Putting the GAN Together

In the following code we will put the generator and discriminator together so we can train our adversarial model.

In the following code snippet we will:
  • Use the generator and discriminator to construct a GAN

In [ ]:
from keras.models import Sequential


def build(generator, discriminator):
    """Build a base model for a Generative Adversarial Networks.
    Parameters
    ----------
    generator : keras.engine.training.Model
        A keras model built either with keras.models ( Model, or Sequential ).
        This is the model that generates the data for the Generative Adversarial networks.
    Discriminator : keras.engine.training.Model
        A keras model built either with keras.models ( Model, or Sequential ).
        This is the model that is a binary classifier for REAL/GENERATED data.
    Returns
    -------
    (keras.engine.training.Model)
        It returns a Sequential Keras Model by connecting a Generator model to a
        Discriminator model.  [ generator-->discriminator]
    """
    model = Sequential()
    model.add(generator)
    discriminator.trainable = False
    model.add(discriminator)
    return model


# Create GAN
G_plus_D = build(G, D)
G_plus_D.compile(loss='binary_crossentropy', optimizer=g_optim)

◆ ◆ ◆

**Problems to work on:**
**A.** Transcribe the part of the GAN code starting at "discriminator.trainable = False" and ending at "G_plus_D.compile(loss='binary_crossentropy', optimizer=g_optim)".
**B.** Answer from the GAN code:
(i) Which class is imported from keras.models?
(ii) What value does the build function give to discriminator.trainable?
(iii) Which loss is passed when G_plus_D is compiled?
The lines that follow the GAN code aren't needed for anything here.

**Source excerpt:**
◆ ◆ ◆

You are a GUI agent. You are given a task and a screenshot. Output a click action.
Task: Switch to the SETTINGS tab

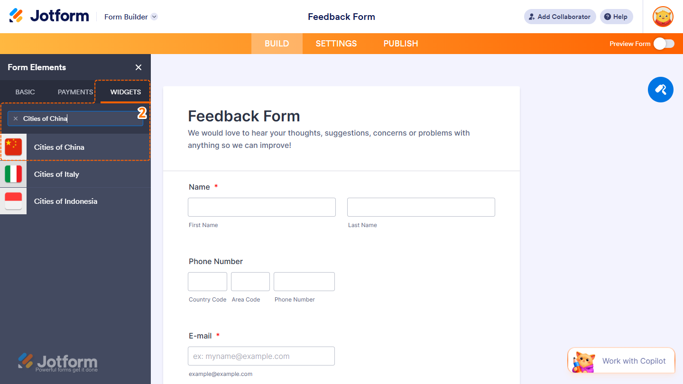click(336, 43)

◆ ◆ ◆

**Solutions in order:**
**A.**
discriminator.trainable = False
    model.add(discriminator)
    return model


# Create GAN
G_plus_D = build(G, D)
G_plus_D.compile(loss='binary_crossentropy', optimizer=g_optim)

**B.**
(i) Sequential
(ii) False
(iii) binary_crossentropy